Per ciò che concerne da ultimo l’intervento del legislatore, va ricordato in particolare che circa un anno fa Di Maio, Ministro del Lavoro appena insediato, costituì un apposito “tavolo di lavoro” finalizzato alla tutela e alla disciplina del lavoro dei riders, tavolo che però, dopo una serie anche eccessiva di incontri spesso inutili, si è risolto in un nulla di fatto, al punto che lo stesso Di Maio ha recentemente comunicato di aver predisposto uno specifico articolato, da inserire a suo avviso nel d.d.l. sulla retribuzione minima legale, in base al quale i riders, e i tanti lavoratori assimilabili, devono considerarsi lavoratori dipendenti e devono quindi avere titolo a fruire di tutte, o quasi, le specifiche tutele economiche e previdenziali proprie del lavoro subordinato. Disposizioni che, se dovessero effettivamente entrare in vigore, finirebbero, ad avviso delle principali aziende interessate, con il bloccare l’intero settore a causa sia dei maggiori costi, diretti e indiretti, sia del venir meno di quella flessibilità lavorativa che è la base e la principale caratteristica di queste lavorazioni.

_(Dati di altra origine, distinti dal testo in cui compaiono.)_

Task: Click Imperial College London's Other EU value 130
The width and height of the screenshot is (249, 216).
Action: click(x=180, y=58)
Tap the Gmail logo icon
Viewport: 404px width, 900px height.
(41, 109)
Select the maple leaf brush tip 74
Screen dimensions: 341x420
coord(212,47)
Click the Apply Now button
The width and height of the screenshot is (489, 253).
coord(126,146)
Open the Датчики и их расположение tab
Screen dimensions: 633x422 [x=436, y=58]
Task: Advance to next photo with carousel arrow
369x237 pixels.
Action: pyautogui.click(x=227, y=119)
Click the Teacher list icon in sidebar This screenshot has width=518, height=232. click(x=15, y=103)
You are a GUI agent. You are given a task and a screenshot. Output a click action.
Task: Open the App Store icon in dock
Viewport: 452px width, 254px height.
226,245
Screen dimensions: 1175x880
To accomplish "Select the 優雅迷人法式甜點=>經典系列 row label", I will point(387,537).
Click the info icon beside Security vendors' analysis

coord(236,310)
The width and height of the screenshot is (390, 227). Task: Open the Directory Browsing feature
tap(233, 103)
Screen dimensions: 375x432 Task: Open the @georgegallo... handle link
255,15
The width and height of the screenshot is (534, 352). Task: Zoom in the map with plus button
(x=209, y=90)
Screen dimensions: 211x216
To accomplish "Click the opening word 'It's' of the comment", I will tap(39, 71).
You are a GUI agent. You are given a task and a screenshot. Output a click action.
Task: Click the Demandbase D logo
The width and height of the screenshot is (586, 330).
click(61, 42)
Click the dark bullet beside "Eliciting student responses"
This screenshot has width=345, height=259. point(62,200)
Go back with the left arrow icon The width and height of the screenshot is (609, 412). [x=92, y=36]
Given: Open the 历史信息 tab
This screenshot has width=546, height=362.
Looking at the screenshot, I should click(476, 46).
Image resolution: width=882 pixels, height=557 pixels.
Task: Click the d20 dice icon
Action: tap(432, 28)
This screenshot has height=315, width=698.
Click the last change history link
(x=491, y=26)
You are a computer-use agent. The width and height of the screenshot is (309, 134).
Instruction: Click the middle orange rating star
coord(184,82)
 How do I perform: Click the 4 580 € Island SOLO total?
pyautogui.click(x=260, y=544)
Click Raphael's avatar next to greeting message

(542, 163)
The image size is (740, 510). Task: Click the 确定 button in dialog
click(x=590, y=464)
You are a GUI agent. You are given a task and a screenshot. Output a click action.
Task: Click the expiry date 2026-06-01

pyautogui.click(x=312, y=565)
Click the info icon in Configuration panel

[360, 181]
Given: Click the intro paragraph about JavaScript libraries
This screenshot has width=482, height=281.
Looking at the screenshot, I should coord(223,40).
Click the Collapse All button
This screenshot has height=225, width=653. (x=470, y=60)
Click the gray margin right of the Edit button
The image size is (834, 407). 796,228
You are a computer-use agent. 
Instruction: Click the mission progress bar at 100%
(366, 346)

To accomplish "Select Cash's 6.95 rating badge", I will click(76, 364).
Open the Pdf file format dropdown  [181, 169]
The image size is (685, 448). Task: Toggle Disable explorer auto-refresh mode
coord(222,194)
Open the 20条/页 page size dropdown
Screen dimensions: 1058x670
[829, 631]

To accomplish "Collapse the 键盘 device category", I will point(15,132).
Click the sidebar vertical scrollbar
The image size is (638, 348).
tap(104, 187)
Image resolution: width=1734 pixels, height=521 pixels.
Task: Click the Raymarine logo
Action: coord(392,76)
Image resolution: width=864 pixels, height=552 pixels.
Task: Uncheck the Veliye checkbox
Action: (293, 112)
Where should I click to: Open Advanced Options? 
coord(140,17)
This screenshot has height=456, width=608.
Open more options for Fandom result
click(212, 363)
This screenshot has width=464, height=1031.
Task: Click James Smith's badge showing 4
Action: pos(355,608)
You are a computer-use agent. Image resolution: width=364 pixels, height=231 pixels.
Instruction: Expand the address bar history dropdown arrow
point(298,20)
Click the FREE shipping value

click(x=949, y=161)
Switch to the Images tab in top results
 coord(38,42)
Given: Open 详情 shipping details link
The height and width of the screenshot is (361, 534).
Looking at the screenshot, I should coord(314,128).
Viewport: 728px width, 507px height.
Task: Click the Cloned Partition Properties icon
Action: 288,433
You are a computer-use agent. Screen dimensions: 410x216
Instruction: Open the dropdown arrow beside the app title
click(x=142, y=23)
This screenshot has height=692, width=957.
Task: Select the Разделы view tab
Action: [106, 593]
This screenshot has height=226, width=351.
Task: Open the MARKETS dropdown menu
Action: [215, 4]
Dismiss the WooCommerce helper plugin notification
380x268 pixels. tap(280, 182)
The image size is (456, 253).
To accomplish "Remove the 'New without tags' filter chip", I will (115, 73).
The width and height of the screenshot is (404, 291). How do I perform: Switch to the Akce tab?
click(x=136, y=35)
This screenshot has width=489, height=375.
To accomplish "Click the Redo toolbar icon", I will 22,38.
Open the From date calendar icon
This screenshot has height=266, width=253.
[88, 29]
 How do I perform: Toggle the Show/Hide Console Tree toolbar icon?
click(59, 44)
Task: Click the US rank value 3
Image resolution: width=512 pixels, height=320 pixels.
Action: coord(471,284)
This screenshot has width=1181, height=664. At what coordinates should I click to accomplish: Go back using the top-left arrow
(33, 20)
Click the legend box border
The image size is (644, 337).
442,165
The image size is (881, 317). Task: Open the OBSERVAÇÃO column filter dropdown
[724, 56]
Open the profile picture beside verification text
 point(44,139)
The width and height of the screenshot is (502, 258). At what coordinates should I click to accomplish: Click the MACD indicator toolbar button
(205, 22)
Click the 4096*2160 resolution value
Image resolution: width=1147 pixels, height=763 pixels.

Come si vede – e a differenza di ciò che avviene in altre nazioni europee, a cominciare da Francia e Germania, in cui l’ipotesi di regolamentazione legislativa sembra orientata nel ribadire formalmente la natura autonoma e non subordinata dei riders, in linea con le posizioni assunte dalla magistratura – in Italia siamo ancora in pieno caos normativo, a fronte della necessità assoluta di garantire, per legge o per contrattazione collettiva valida erga omnes, un minimo di tutele economiche e previdenziali a tutti coloro che svolgono questi lavori. È da sottolineare da ultimo che il “destino giuridico” dei riders appare strettamente condizionato da quello che sarà l’esito delle prossime elezioni (amministrative, va ricordato, e non solo europee) e che la soluzione di questi problemi, comunque vadano le votazioni, difficilmente potrà avvenire a breve, a causa anche dell’andamento della nostra economia le cui difficoltà non potranno non essere prese in attenta considerazione in sede di valutazione delle conseguenze che potrebbero derivare da una regolamentazione troppo “ingessata e pesante” per tutte le parti sociali interessate.